Hi, this is the awkward first post with the rules and everything!

You can join the story by inserting yourself into the story. If you don't know how to do this, PM me and I'll help you out!

There are no character profiles here. Anything that is absolutely imperative to know about the character, you should include in your first story post and anything that is notable about your character, you should explain in your subsequent posts. So basically, I want you to develop your characters. So, if it's absolutely imperative to know that the person has brown eyes, brown hair, is 23 years old, has a small tattoo over her eye and a big tattoo on her butt, combine that in your introductory post. If it comes out as a crappy info dump, then you probably wrote too much.

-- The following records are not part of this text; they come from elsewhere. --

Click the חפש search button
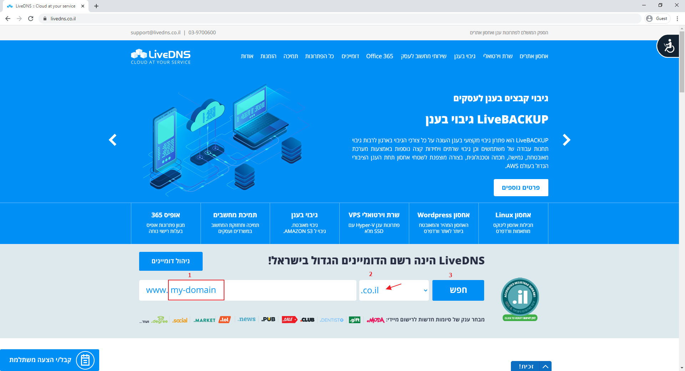 pos(458,290)
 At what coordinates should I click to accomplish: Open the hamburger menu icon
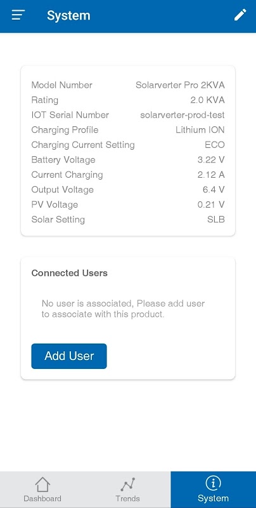(18, 15)
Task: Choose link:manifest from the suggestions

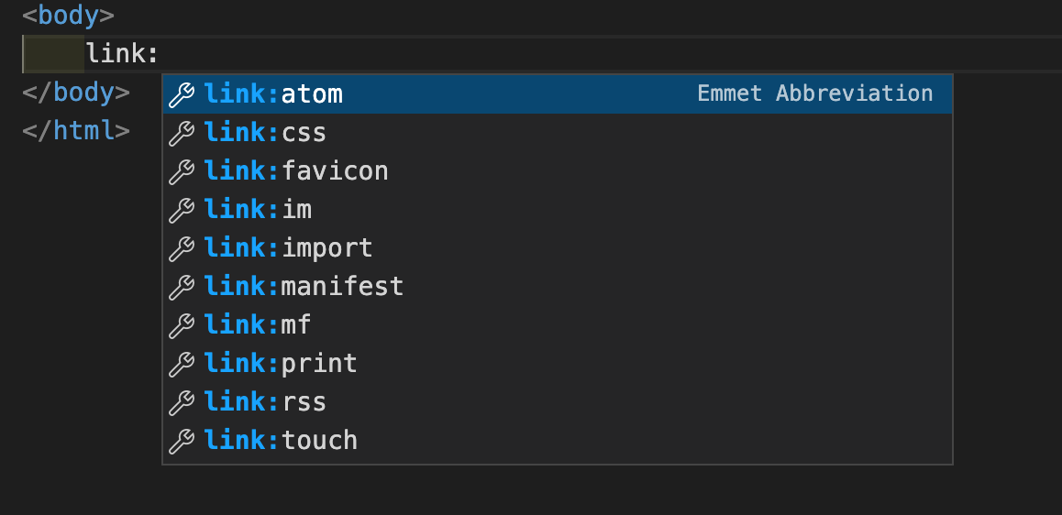Action: tap(304, 287)
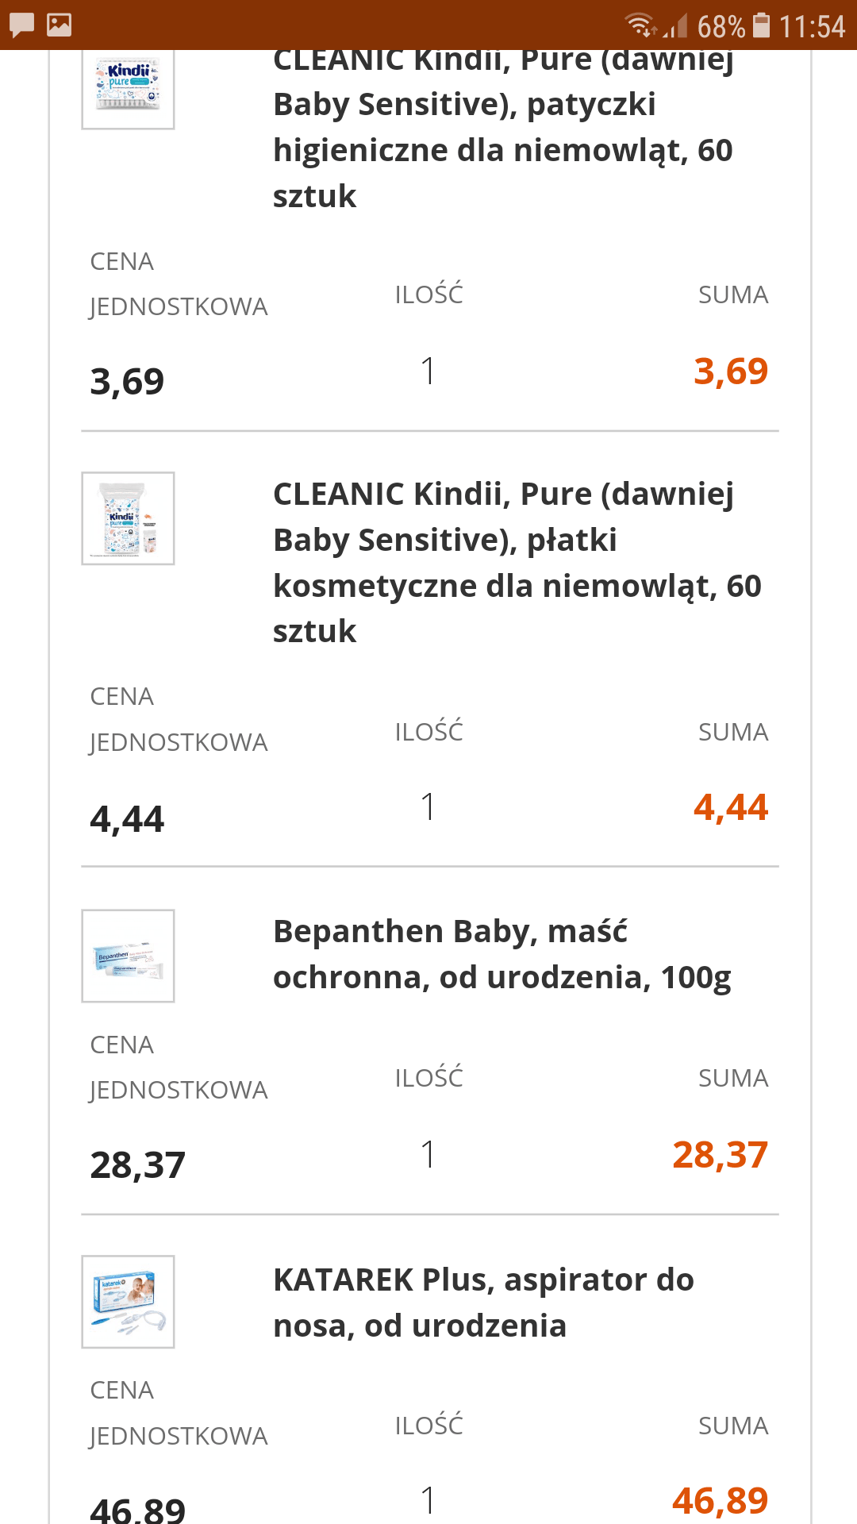Tap quantity value for Bepanthen Baby

429,1154
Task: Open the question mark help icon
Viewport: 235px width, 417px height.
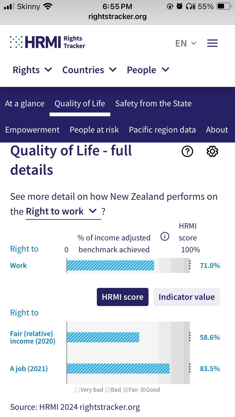Action: 187,152
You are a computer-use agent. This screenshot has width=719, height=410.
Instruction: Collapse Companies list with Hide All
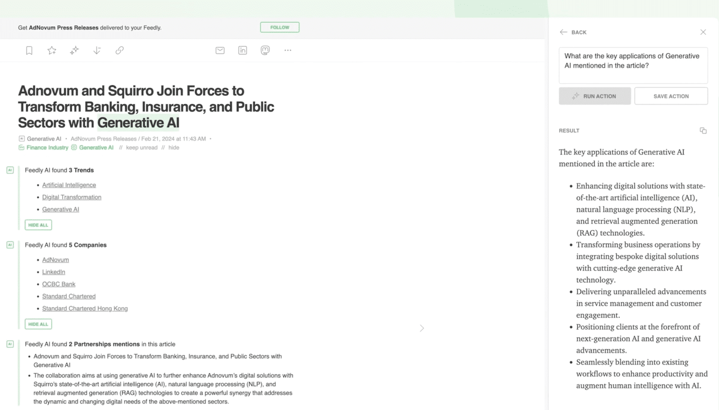coord(38,324)
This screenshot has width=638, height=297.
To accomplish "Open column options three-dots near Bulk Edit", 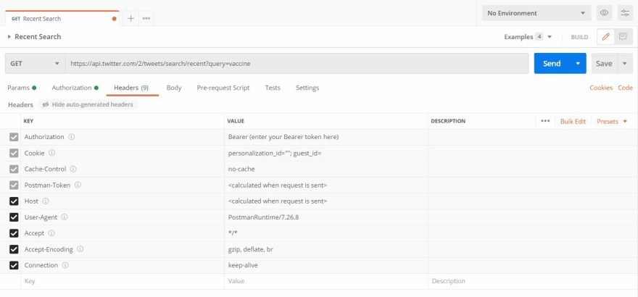I will pos(545,121).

You are free to make Mary Sue and Gary Stu characters, but please expect that these characters will not remain perfect for long. They won't. Trust me on this.

On a similar note, reclusive, psychopath loners who wear long black cloaks and laugh manically at the moon without actually interacting with any of the other characters would probably feel quite out of place in this storybook, so you should probably stick with emo poetry with the usual black roses and bleeding souls.

All levels of writing are accepted here!

There are an unlimited amount of characters and you can join whenever (though you are expected to know what has happened in the storybook). However, as there are no predefined slots, you will have to create your character completely. If you need any help on this, contact me.

If you want to join, you'll probably want to read what has happened first. However, if you have to go away for a while and the come back are overwhelmed by all the posts, then just contact me or one of the other writers and we'll be happy to fill you in.

Keep it in first person, please, and don't forget to put the name of your character in bold above your post.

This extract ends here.